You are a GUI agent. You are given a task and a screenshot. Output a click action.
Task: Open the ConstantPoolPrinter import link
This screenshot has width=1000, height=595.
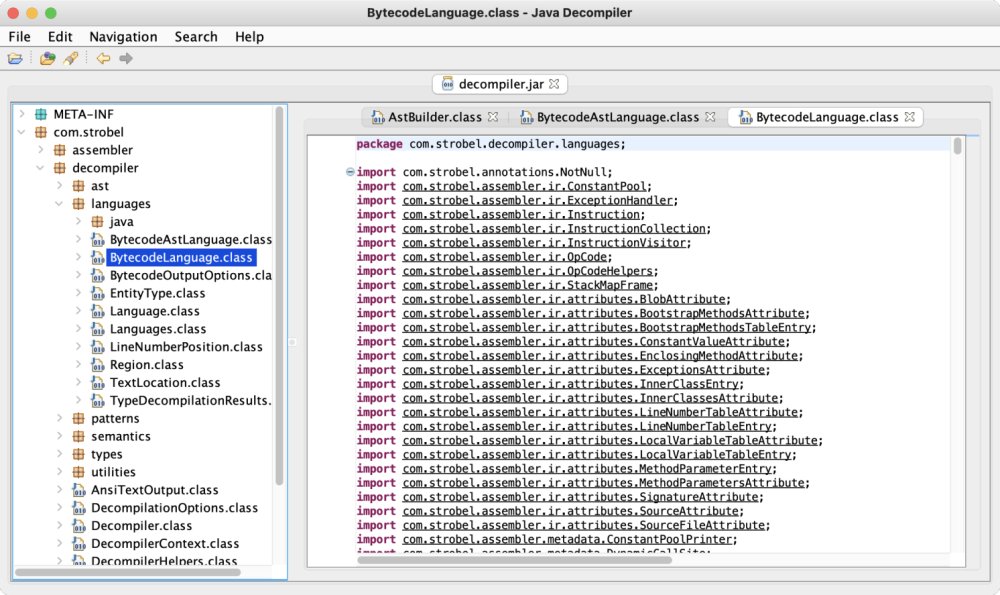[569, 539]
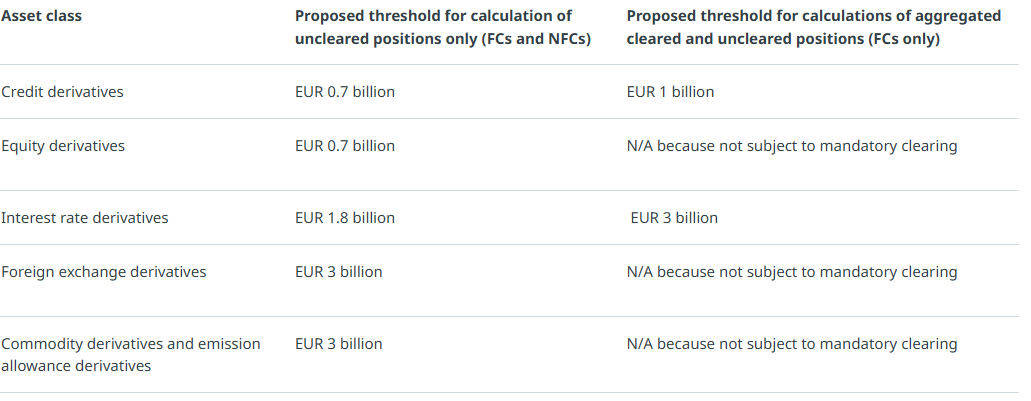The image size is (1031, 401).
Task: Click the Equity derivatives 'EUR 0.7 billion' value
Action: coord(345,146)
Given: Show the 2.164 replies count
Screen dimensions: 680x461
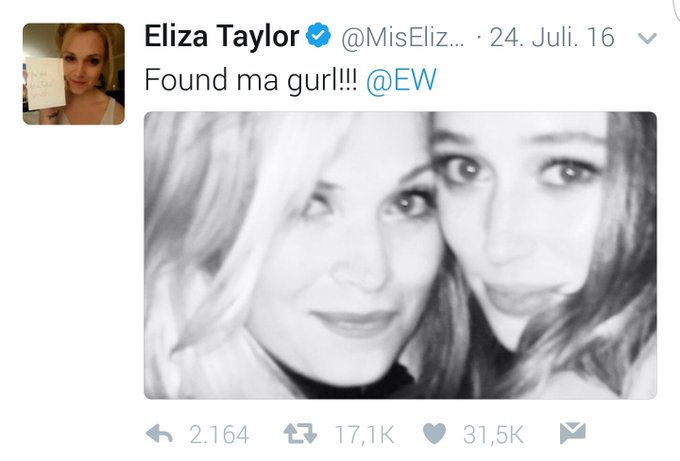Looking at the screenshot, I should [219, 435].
####
Retype, word for word, only the lines from the line with "Task: Open the" to the final line of the listing above; the pictures do not belong in the copy.

Task: Open the ConstantPoolPrinter import link
This screenshot has width=1000, height=595.
[569, 539]
The image size is (1031, 401).
Task: Click the Equity derivatives 'EUR 0.7 billion' value
Action: coord(345,146)
Given: Show the 2.164 replies count
Screen dimensions: 680x461
Looking at the screenshot, I should [219, 435].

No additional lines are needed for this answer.